Emulator works but G80 doesn't

So after much wrangling, I got my code working with the emulator, but when I re-compile it to run on the G80, I get nothing but zeros out. I’ve only got one kernel and it does a texture look up, distance calculation, couple of sin/cos lookups and then some multiplications and additions, absolutely nothing strange or special mathematically, it doesn’t even loop.

Everything else including grid and block size are the same between the Emulator/G80 versions. Though I do have some print statements wrapped in #ifdef DEVICE_EMULATION directives. What the heck is going on?

Are you checking for errors after the kernel call? With my code, I’ve found that running with too many threads per block will result in the kernel returning immediately and an “unspecified launch error” because their aren’t enough registers.

Is there a special way I have to check that, or is it something that would be printed to stdout? Because I’m certainly not seeing any error messages like that, it acts like it’s working fine, but then it returns just zeros as a result. Right now I shouldn’t have more than 256 threads per block.
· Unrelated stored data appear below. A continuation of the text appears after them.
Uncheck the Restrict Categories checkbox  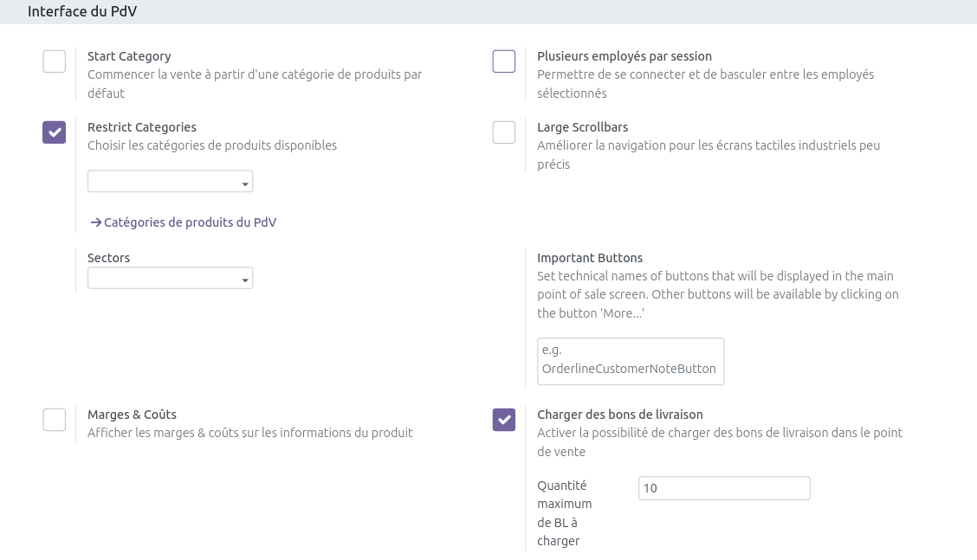(55, 132)
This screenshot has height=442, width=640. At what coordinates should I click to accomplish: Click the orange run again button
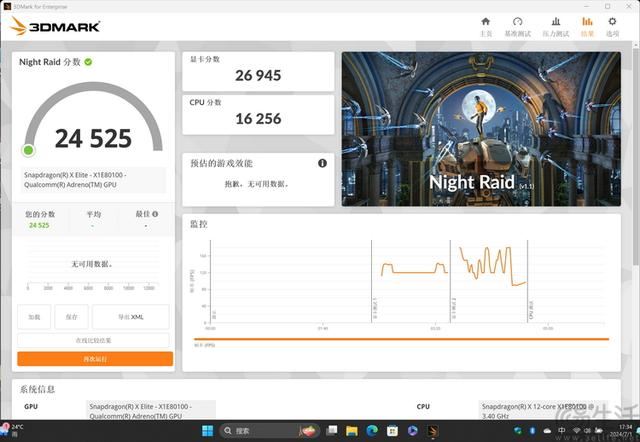(x=95, y=358)
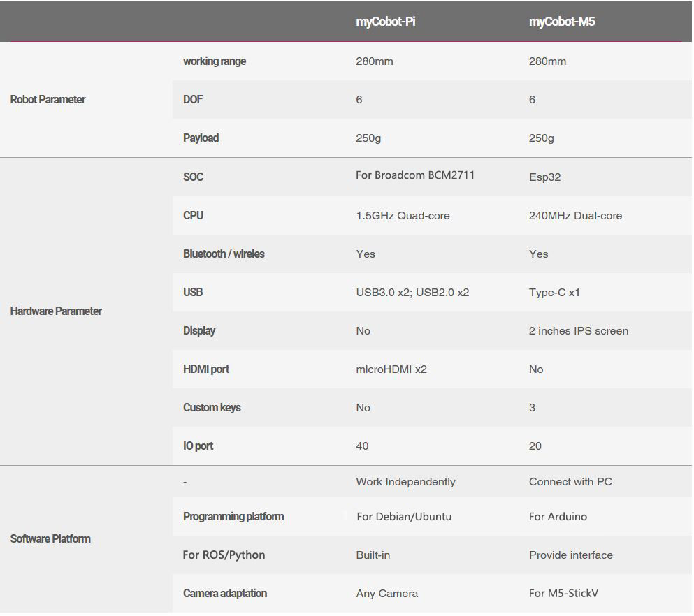
Task: Click the "Work Independently" cell
Action: tap(405, 482)
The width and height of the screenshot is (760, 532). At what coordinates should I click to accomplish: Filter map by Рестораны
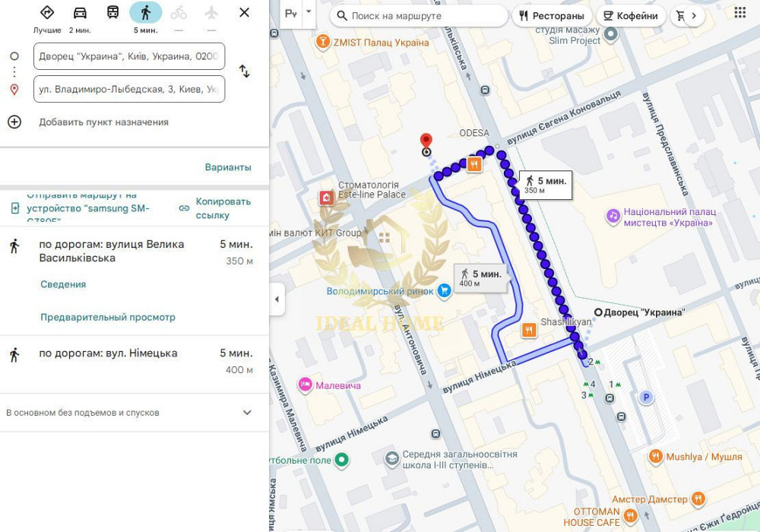pos(552,16)
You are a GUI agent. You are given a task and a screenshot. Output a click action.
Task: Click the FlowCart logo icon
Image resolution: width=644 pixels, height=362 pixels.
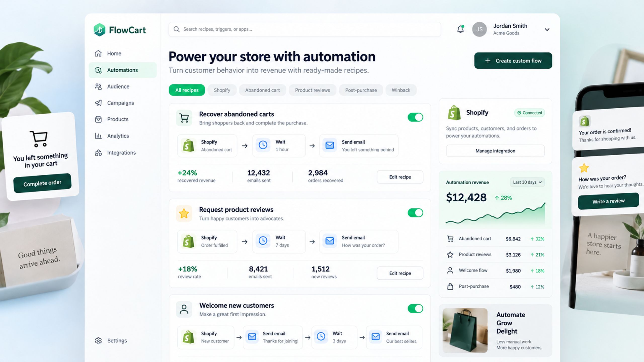[100, 30]
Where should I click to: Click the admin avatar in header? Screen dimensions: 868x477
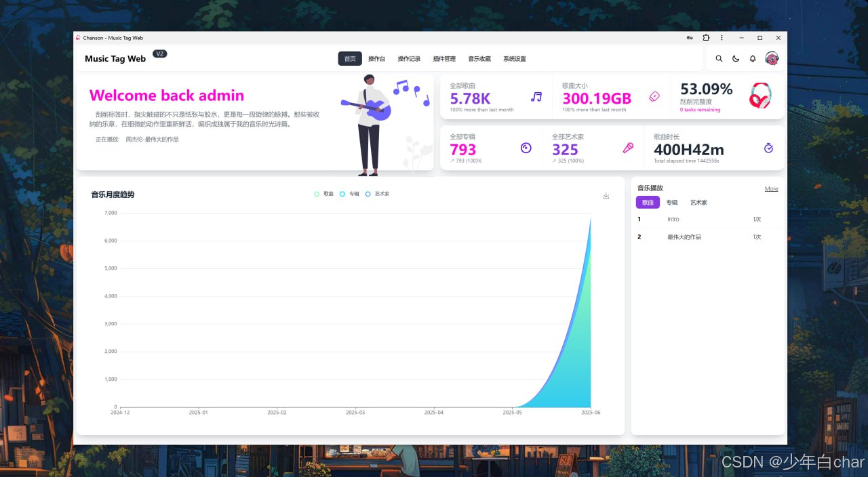coord(772,58)
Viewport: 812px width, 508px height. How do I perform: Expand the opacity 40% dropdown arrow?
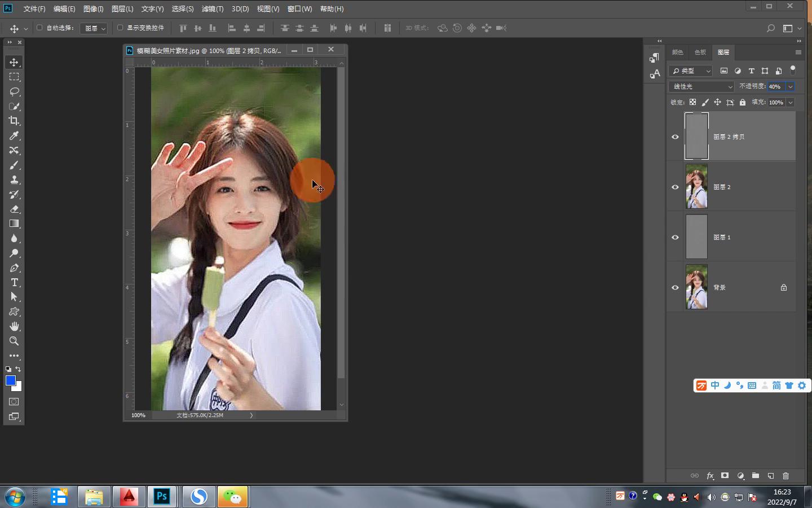[x=791, y=86]
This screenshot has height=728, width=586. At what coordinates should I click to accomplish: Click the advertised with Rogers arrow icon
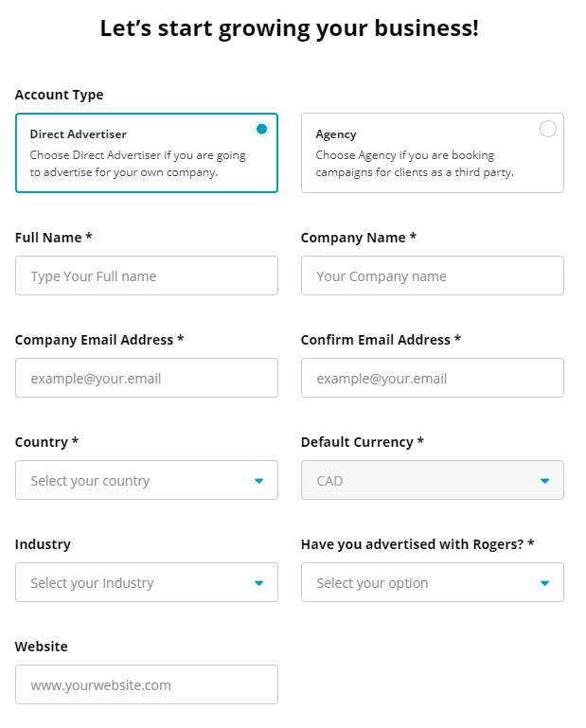click(544, 583)
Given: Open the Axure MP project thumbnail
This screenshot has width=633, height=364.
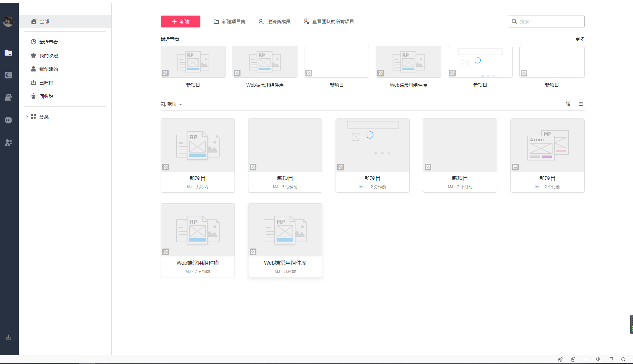Looking at the screenshot, I should [547, 145].
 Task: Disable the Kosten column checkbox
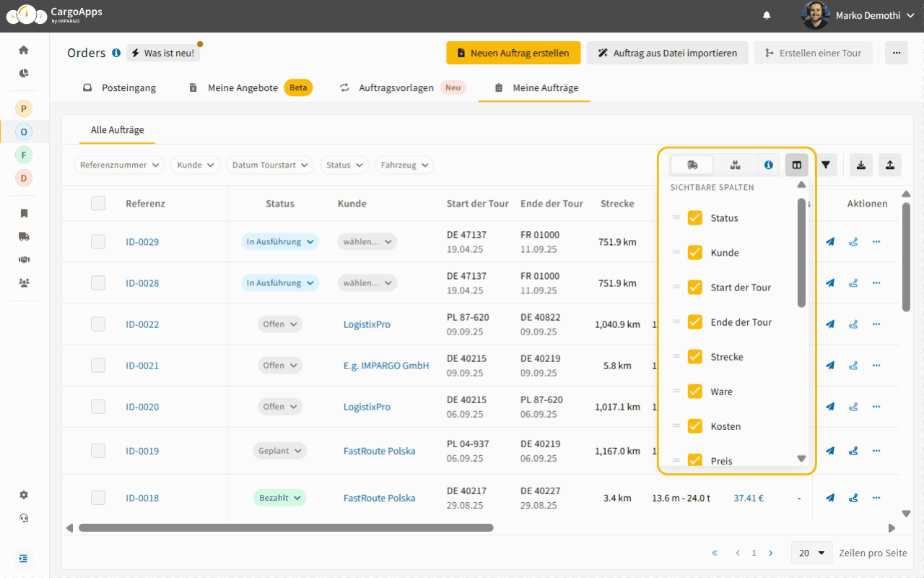694,426
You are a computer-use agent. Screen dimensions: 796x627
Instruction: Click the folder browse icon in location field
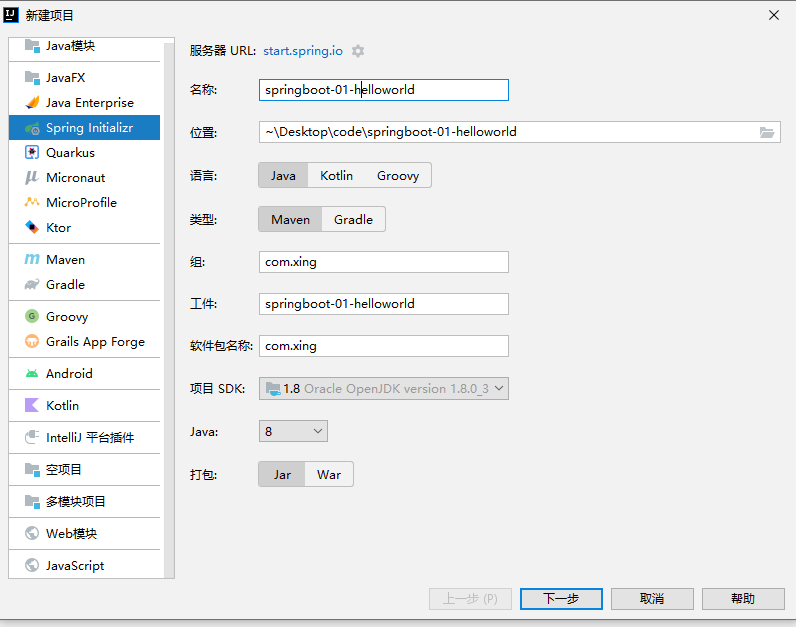[x=767, y=132]
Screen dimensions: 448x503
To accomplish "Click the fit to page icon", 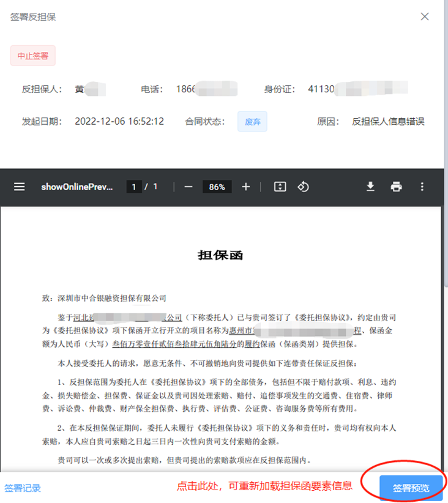I will [280, 187].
If you are using the cutil code like the example projects, then you can just insert the macro invocation CUT_CHECK_ERROR(“useful message”). The example projects also wrap every cuda* call with CUDA_SAFE_CALL(). These macros are defined to be nothing in release mode (visual studio), but will work in debug mode.

If you aren’t using the cutil code like the example projects, then you should still be checking every cuda* call for error return values. Also lookup the functions cudaGetLastError() and cudaGetLastErrorString() in the programming guide.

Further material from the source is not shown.